RTIC office complex inaugurated
THE Headquarters office complex of the Right To Information Commission (RTIC) has been inaugurated, at Dzorwulu, in Accra, yesterday.
The facility is to serve as the nerve centre for the effective operationalisation and implementation of the Right To Information (RTI) Act, 2019, Act 989.
Being the national office, the commission envisages to open regional and district offices to make the RTI useful to the citizenry.
Inaugurating the office complex, Minister of Information, Kojo Oppong Nkrumah, charged the RTIC to work to protect its integrity by ensuring that every institution is subject to the RTI.
“Do not to hesitate to call out any institution or person who would fall foul of the Act,” he entreated.
In the view of Mr Nkrumah, the purpose of the Act, passed in 2019, having been on the shelve since 1999, is to fulfil Article 21(1)f of the 1992 Constitution, which guarantees every Ghanaian the right to information.

(Data items)

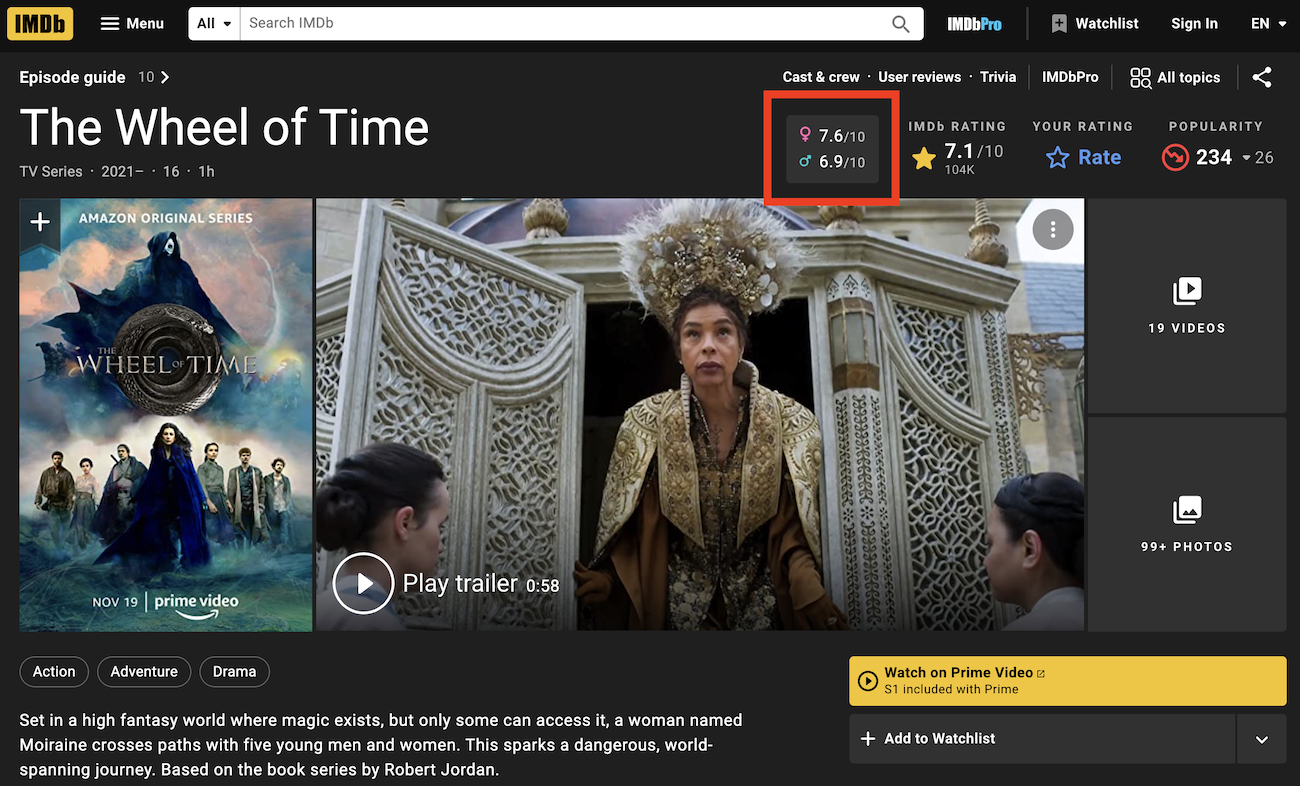Select the Adventure genre chip
1300x786 pixels.
[x=144, y=672]
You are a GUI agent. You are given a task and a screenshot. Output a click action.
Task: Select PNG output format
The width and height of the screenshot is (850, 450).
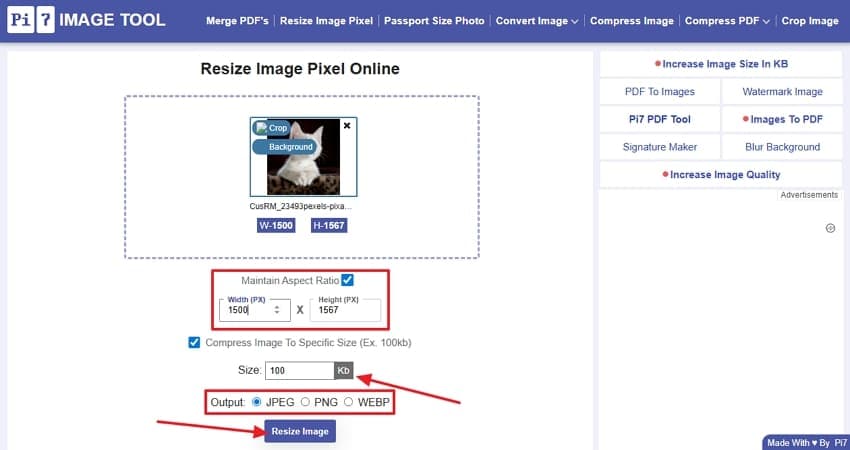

WORK ITEM A: List every distinct year mentioned in the RTIC office complex report.
WORK ITEM B: Pick up the RTIC office complex report after its final sentence and carry it forward.
The data items are separate material and have no connection to the RTIC office complex report.

EXERCISE RESULT A: 2019, 1999, 1992

EXERCISE RESULT B:
For this, attempt by anybody or organisation to deny the citizen information subject to the Act must not be entertained, Mr Nkrumah, who is also MP, Ofoase-Ayirebi, said.
He asked the commission to step up its public education on the Act, adding that effective regulatory and oversight responsibility would ensure the citizenry was abreast with information on things being done by their elected or appointed officers on their behalf.
The Chairman of the RTIC Board, K.A. Ofori Atta, a retired High Court Judge, said the office would be open to all Ghanaians, especially media personnel, who would have difficulty having access to information from institutions, to ensure their rights to information was respected in accordance with law.
Institutional bureaucracies, he noted, may delay the release of information and asked the citizenry to be patient and steadfast in their request for information.
“There may be hindrances but persist because one investigation [thoroughly done] may save the whole country a lot of millions so let us work together to make this law work, ” the retired judge said.
The Executive Secretary of the Commission, Yaw Sarpong Boateng, said that his outfit’s would ensure the implementation of the Act to entrench the principle of open and accountable governance.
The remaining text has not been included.